更令人震惊的是,他的头顶竟然悬浮着一座小塔——那是张浩的冥器,镇魂塔。
“不好!”张麒麟突然低声惊呼,紧接着,他看见张浩的体内猛地绽放出十个与他一模一样的虚影,其中三个显得更为壮硕,而另外七个则略显弱小。
“三魂……七魄……”张麒麟喃喃自语,目光在张浩身上的虚影和头顶的镇魂塔之间来回游移,最终瞳孔猛地一缩,大声喊道:“胖子,快!掌柜的要把自己镇压在镇魂塔里!”
话音刚落,张浩的七魄已将三魂送入了镇魂塔中。
“我靠,不是吧!”王胖子惊呼出声,即便是在这紧要关头,他也忍不住调侃了一句。
不过,他手上的动作并未停歇,迅速抽出了早已准备好的捆尸索。
然而,就在他准备将捆尸索甩向张浩时,却发现刚刚被张麒麟劈出的小径竟然迅速愈合了。
王胖子只能凭借着之前的记忆和直觉,用力将捆尸索甩向张浩所在的位置。
但仅仅过了两秒钟,他便感觉捆尸索的另一端空荡荡的,似乎并没有抓到什么。
他不由得皱了皱眉,心中涌起一股不祥的预感。
“怎么样?”昊邪焦急地问道。王胖子摇摇头,没有多说,直接将捆尸索收了回来。果然,绳子的另一端空空如也。
看到这一幕,所有人的心中都充满了焦急。他们刚刚都亲眼目睹了张浩将自己的三魂七魄送入镇魂塔中,也深知业火的恐怖。
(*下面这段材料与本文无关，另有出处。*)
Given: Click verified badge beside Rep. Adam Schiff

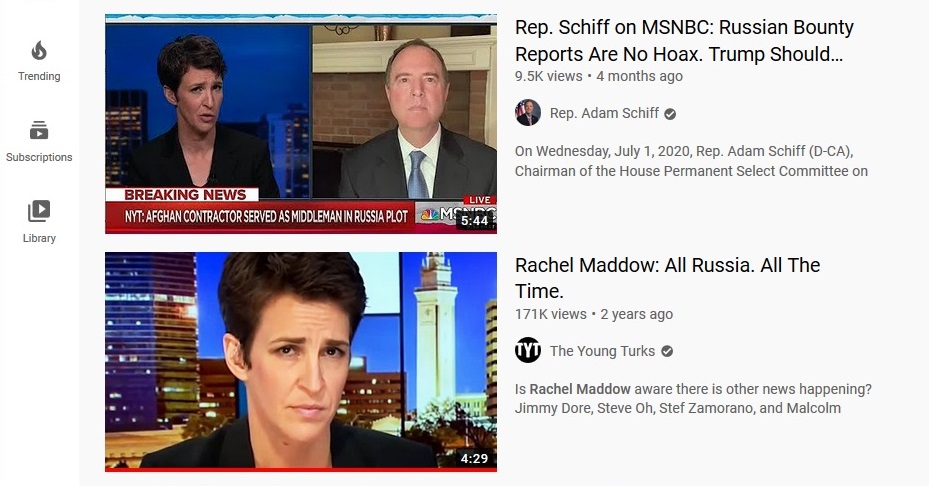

张麒麟、王胖子和昊邪只是用招魂术将灵魂分裂出一点点,在业火中寻找张浩,就已经感受到了难以忍受的痛苦。而张浩的三魂七魄却完全置身于业火之中,那种痛苦简直难以想象。
霍秀儿急得团团转,但她深知自己的缝尸技艺在此刻根本派不上用场。她转头看向张麒麟,急切地问道:“麒麟小哥,能不能再来一次?如果能再次劈开业火,胖子哥或许就能更快地把师傅救出来了。”
听到霍秀儿的建议,昊邪和王胖子都满怀期待地看向张麒麟。而张麒麟则脸色苍白地看了看外面的业火。他心中清楚,虽然自己刚才用黑金古刀劈开了业火,甚至看到了异兽的影子,但那更多是因为异兽的助力。
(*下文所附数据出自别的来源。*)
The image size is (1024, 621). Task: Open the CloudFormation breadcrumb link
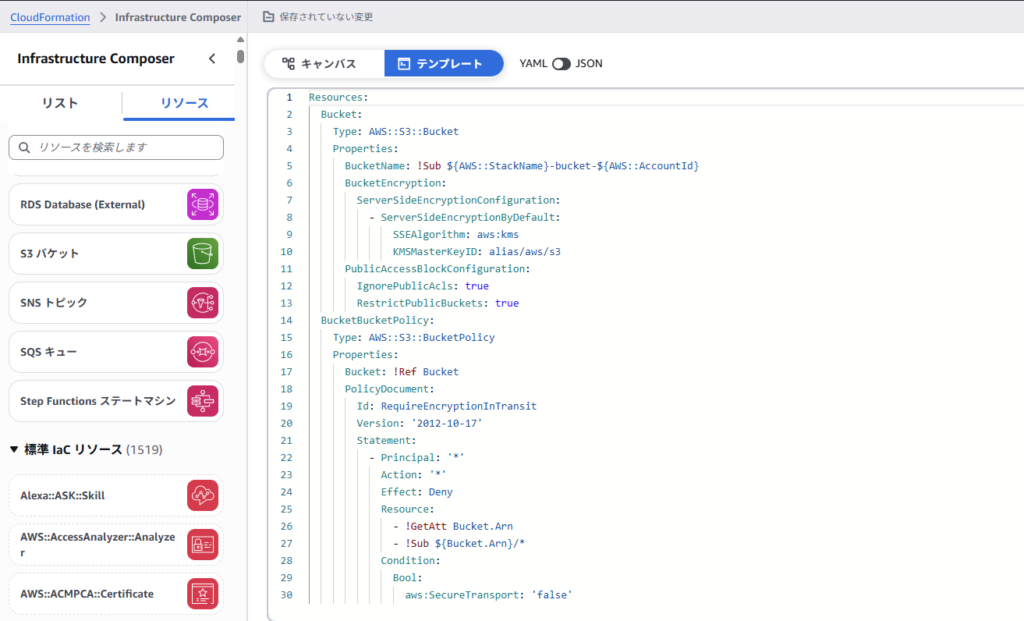pyautogui.click(x=49, y=17)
而此刻,他能明显感觉到,随着异兽的消失,自己的身体仿佛被掏空了一般。
然而,即便如此,张麒麟还是坚定地点了点头,郑重地对王胖子说:“我的身体只允许我再来一次。所以你们一定要看准时机,尽快出手!否则,掌柜的灵魂一旦被业火灼烧,可能就真的完了。”
王胖子和昊邪郑重地点了点头,做好了再次出手的准备。
然而,就在这时,一阵炸裂的声音突然响起。那声音初时震耳欲聋,但转瞬之间,整个世界仿佛都陷入了寂静之中。
天空仿佛被撕裂了一般,原本被业火烧红的天空突然出现了六个黑洞洞的裂缝。
这六个裂缝如同火车隧道一般大小,里面漆黑一片,谁也看不清里面到底藏着什么。
但它们的出现却让人心生恐惧,仿佛它们是通往另一个世界的门户。
张麒麟四人面面相觑,心中充满了惊恐和不解。他们意识到,之前的两道血雷可能只是前奏,真正的危机才刚刚开始。
而另一边,早已远远躲开的赵吏、日夜游神、黑白无常等冥府鬼差也注意到了天空中的异象。他们纷纷露出惊愕的神色,尤其是日夜游神这两位经验丰富的冥将。他们自从冥府存在以来就一直守护着这里,见多识广。然而,此刻他们却也被这六个黑洞所震撼。
“这……这是真的吗?”日游神喃喃自语,目光中满是难以置信。
他转头看向夜游神,问道:“这真是阴市巡抚的授印所引发的吗?阎王大人不是只给他授了五品鬼差的职位吗?怎么会引发六道天雷?”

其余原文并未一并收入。